New to the website: Historically Speaking- an article by Historian Leanna Hale on the changes Clarkson has experienced historically since 1975.

Excerpts from
by Hazel Kleinbach — former Historian for the Town of Clarkson



The original town of Clarkson included most of the northern half of the Triangle Tract, which was purchased four New York City speculators, LeRoy, Bayard, McEvers Clarkson, from Robert Morris. From 1808 through 1819 it was a part of the town of Murray. The first permanent settlers began arriving in the town in 1803, settling along or near Lake Road, the first road through the tract. After Ridge Road was constructed as a State Road in 1809, it, too, lured pioneers seeking homesites. By 1816 a small hamlet had formed at the intersection of the two roads, which became known as "Murray Four Corners".

Prior to 1812 there was little settlement in the town, due in part to the dense forests and swamp land north of the Ridge. Some pioneers, most of whom were Yankees or Yorkers, settled on land where they found salt springs, which provided a source of income in a cashless economy. Not until the conclusion of the War of 1812 did any real influx of people arrive. After Ridge Road was improved by the addition of bridges over the streams, which was completed in 1816, settlement progressed in the town and proceeded rapidly from that time, with small hamlets springing up along the Ridge and the town's major north-south roads. Many grist mills and saw mills were built on the streams running north to the lake, although the town was primarily agricultural as it is today.

In 1819 the growing town of Murray divided into two towns. The western portion retained the name of Murray; the eastern town was named for Gen. Matthew Clarkson, one of the four original tract proprietors. According to Rutherford D. Rogers, Director of the Monroe County Library System:

Matthew Clarkson was born October 17, 1758 in New York. He died April 25, 1825. He was the son of David and Elizabeth Clarkson and the great grandson of Matthew Clarkson who came to New York in 1690 as Secretary of the Province. Clarkson served in the Revolutionary War, first on Long Island, subsequently under Benedict Arnold. He was at



Saratoga and, later, on the staff of General Lincoln, was present at the surrender of Savannah (1779) and at the defense of Charleston (1780). He was also present at the surrender of Cornwallis. After the war when Lincoln became Secretary of War, Clarkson became his assistant. He married Mary Rutherford on May 24, 1785 and Sarah Cornell on February 14, 1792. He served as a member of the State Assembly for one term, 1789-90, during which time he introduced a bill for the gradual abolition of slavery in the State. He was a Regent of the University of the State of New York, U.S. Marshal, 1791-1792, State Senator, 1794-1795, on the commission to build a new prison, 1796-1797, President of the New York (City) Hospital, 1799, and President of the Bank of New York, 1804-1825. He was a Federalist candidate for the U.S. Senate in 1802 but was defeated by Dewitt Clinton. There is no evidence that he ever lived in Western New York ....
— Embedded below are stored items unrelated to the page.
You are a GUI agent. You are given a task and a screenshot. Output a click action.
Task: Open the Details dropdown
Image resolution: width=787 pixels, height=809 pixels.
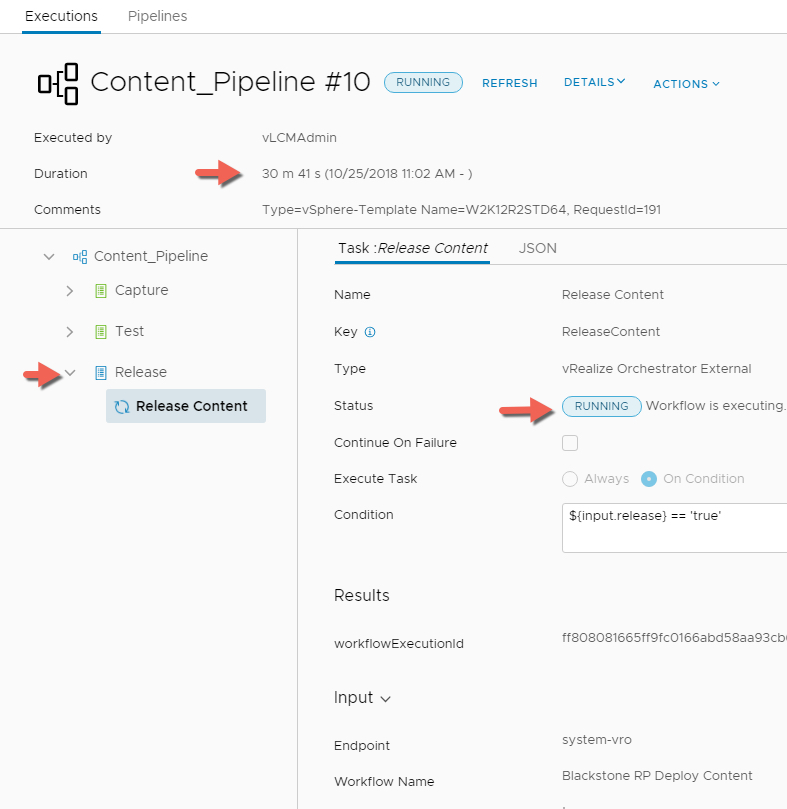pos(594,82)
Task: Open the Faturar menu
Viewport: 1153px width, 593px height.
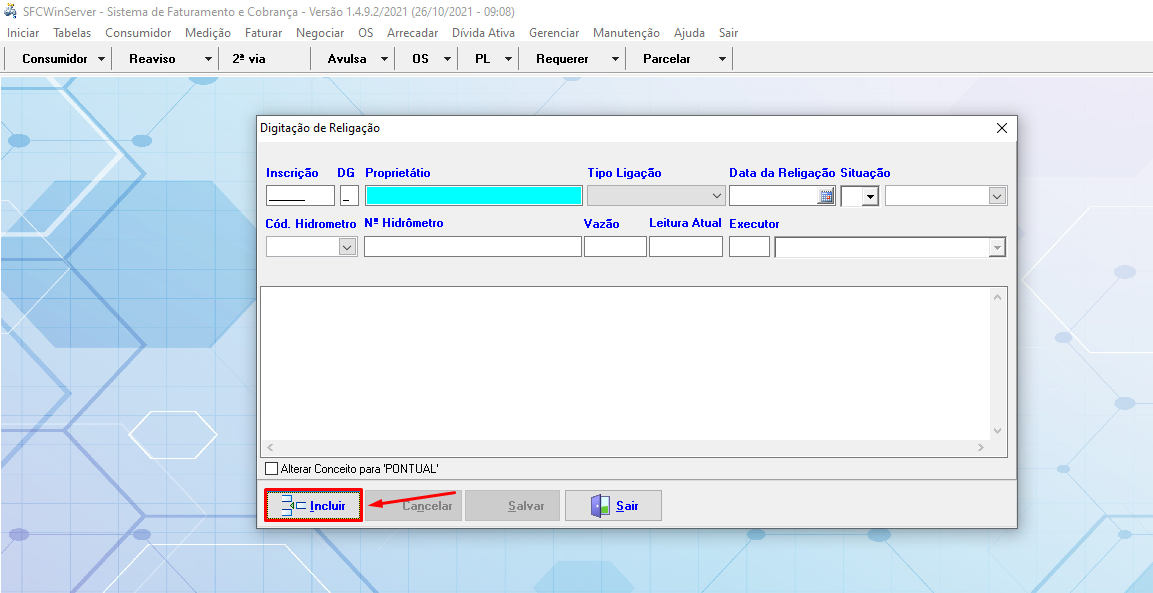Action: pos(263,33)
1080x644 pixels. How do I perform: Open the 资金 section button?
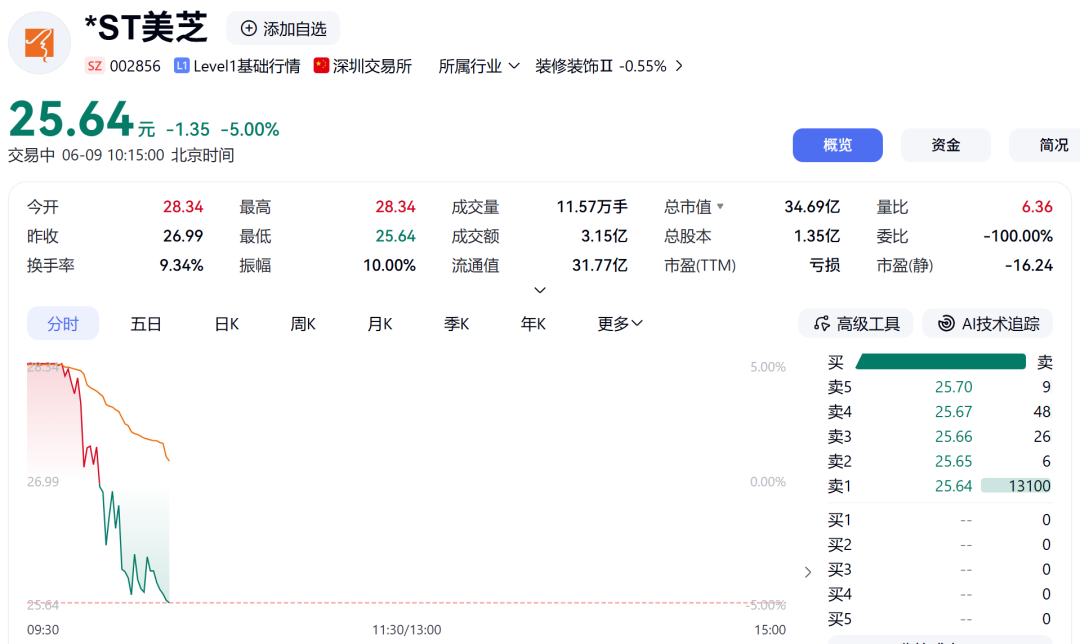[946, 145]
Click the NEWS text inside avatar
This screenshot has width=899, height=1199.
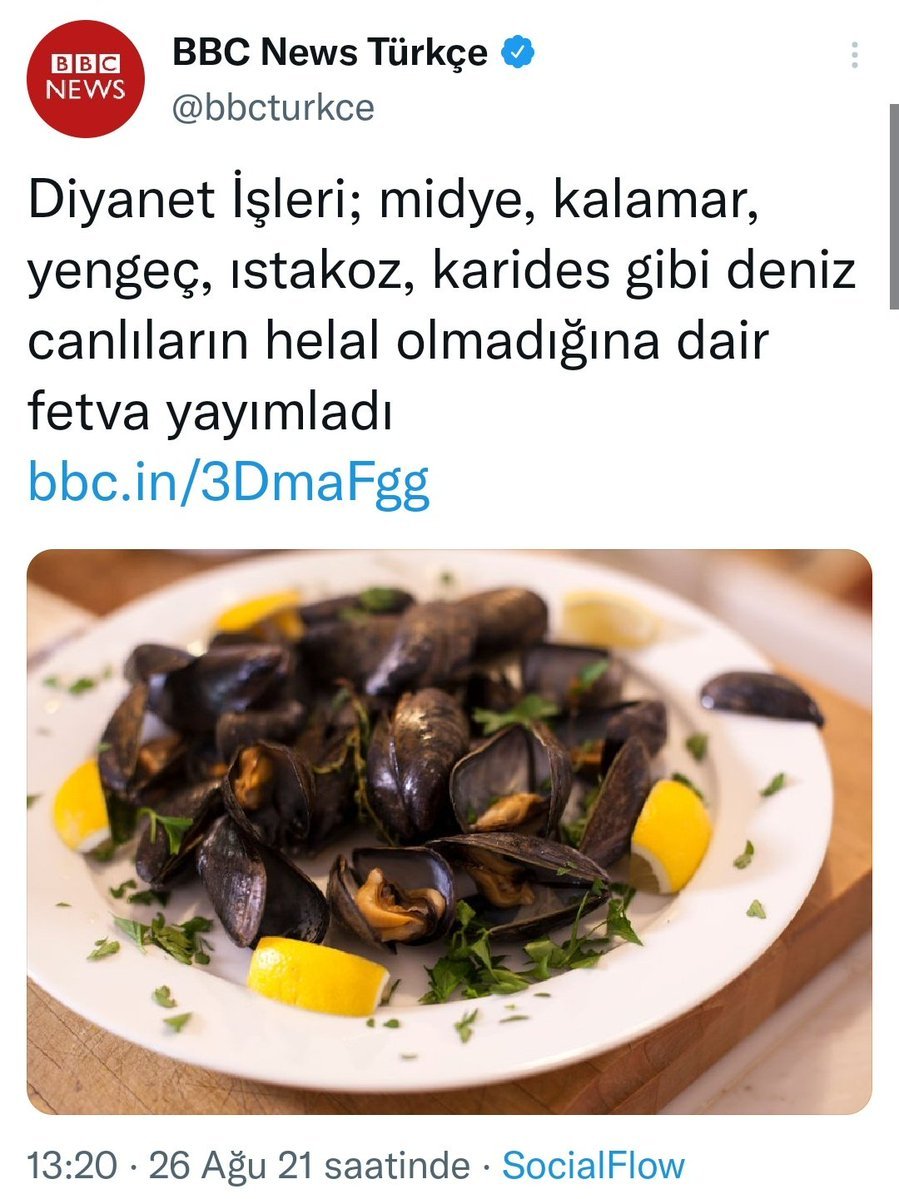click(86, 89)
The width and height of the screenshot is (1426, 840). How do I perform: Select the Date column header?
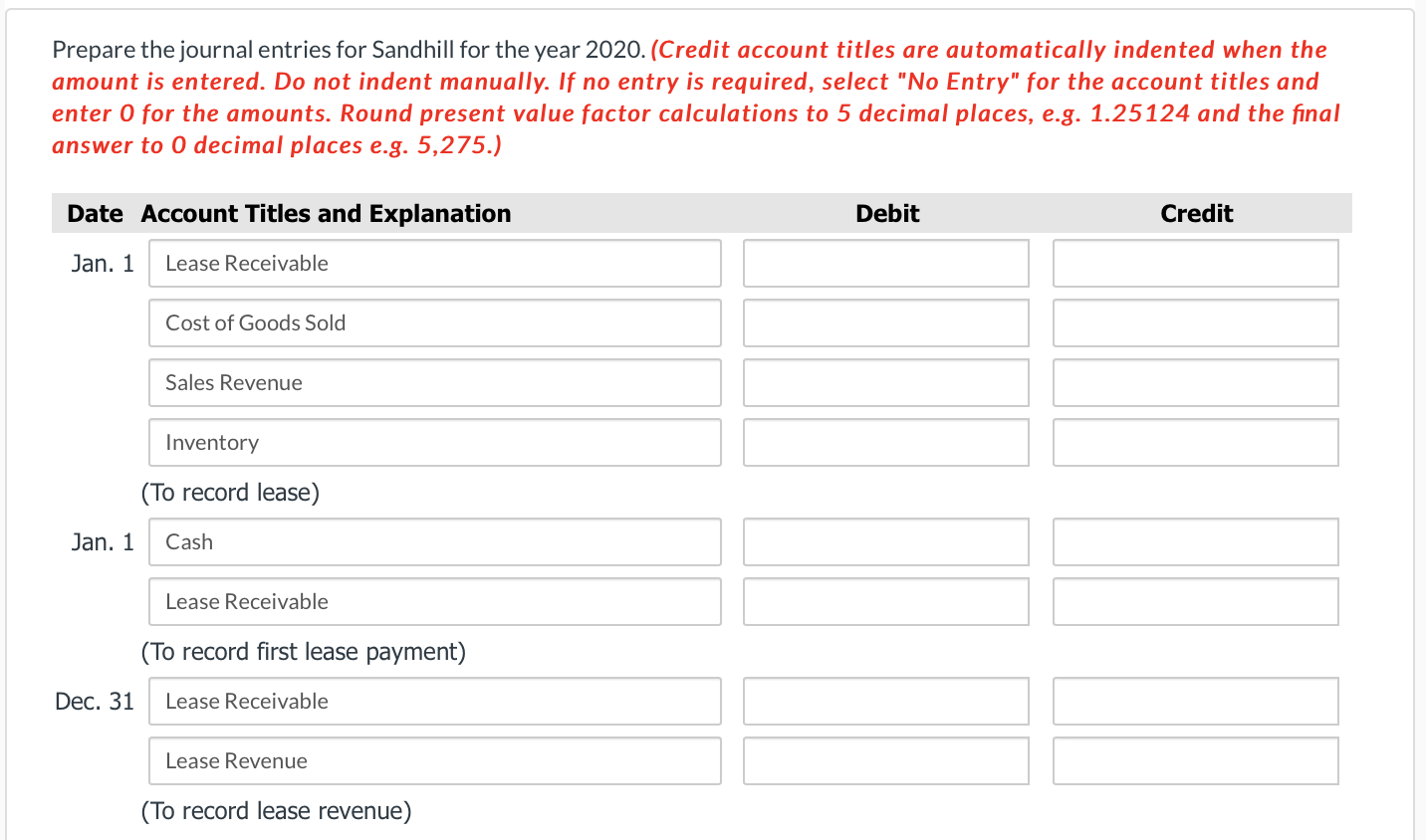[x=95, y=213]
On April 2, 1819, the town of Clarkson was established by the Legislature. It was named in honor of General Clarkson.


Among the many settlers who had chosen to locate in the Murray wilderness in 1819 was David Forsyth, who cleared the woodland from the present corners, one-half mile west on the south side of the Indian-trailed Ridge. At the time it was just a deep rutted trail. All those who worked hard to open up the "Red Men's" forest, which had been the Seneca's hunting ground for centuries, found a place to live and raise crops. Many of the settler's frame or log dwellings were soon succeeded by cobblestone and brick homes when enough money from all the hard labor made it possible to afford the less rustic and more enduring architecture.
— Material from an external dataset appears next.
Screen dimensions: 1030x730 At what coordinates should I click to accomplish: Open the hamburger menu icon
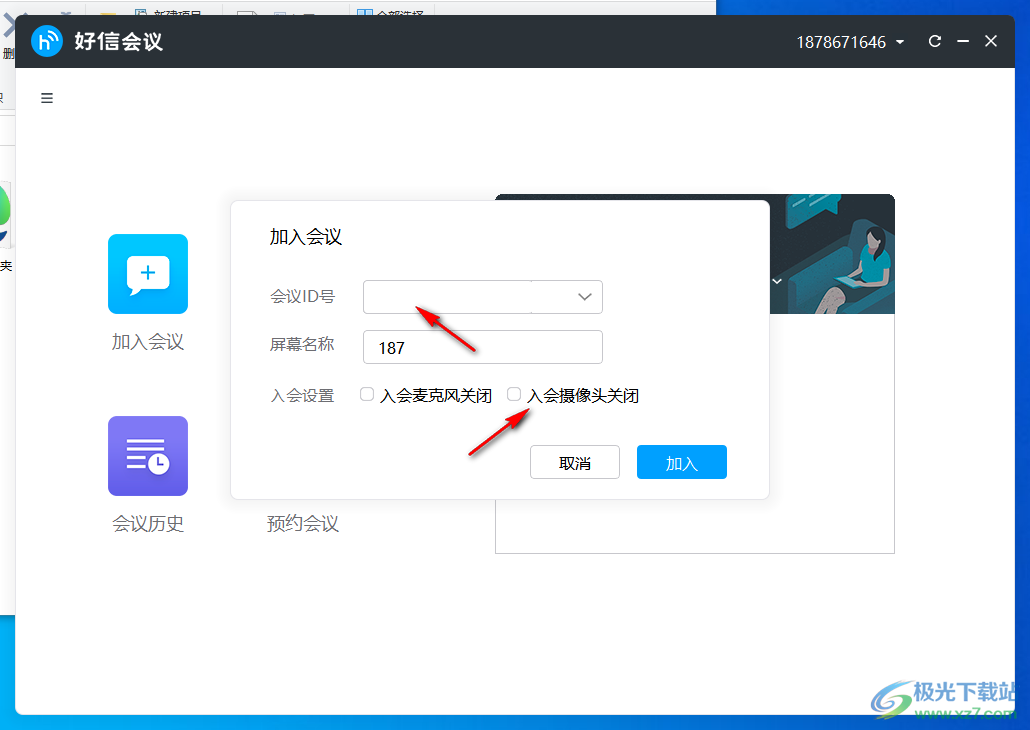tap(46, 97)
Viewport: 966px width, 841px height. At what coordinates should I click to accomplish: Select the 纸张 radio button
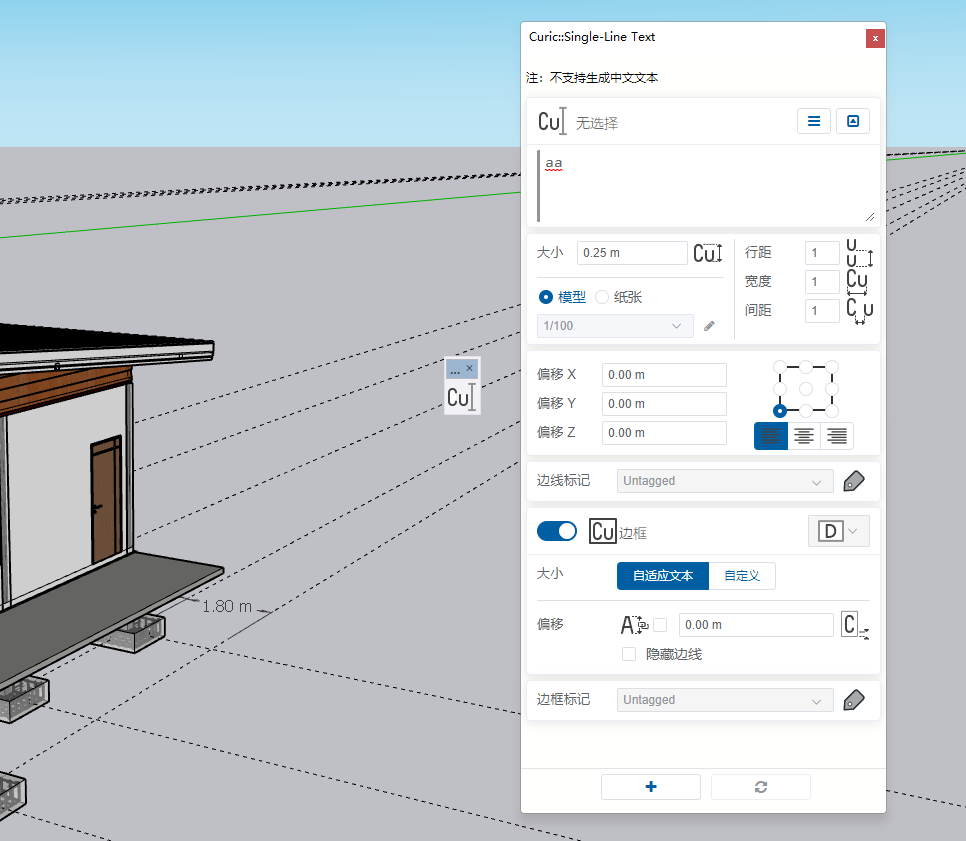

During the early years the first gift lay in the very trees the axes felled. Not only did these trees give logs for their primitive dwellings, but it provided the first source of actual cash. Daily the huge trees came down at the bite of the settlers ax and daily the huge potash kettles gave them one source of actual cash that went out for other needed things. It took 200 bushels of ashes from the fallen trees to make 100 pounds of potash, better known as "black salts."

The late Charles Oehlbeck told me that he had, at one time, a potashery in the rear of his work shop. The farmers bought the ashes and would place them in the large black kettle he had there. There is still a part of the foundation on the property today.

To show the value of real estate at an early date, it may be stated that the Deacon Palmer paid $15.00 an acre for his land and Captain Allen in 1825 paid $25.00 an acre for his farm.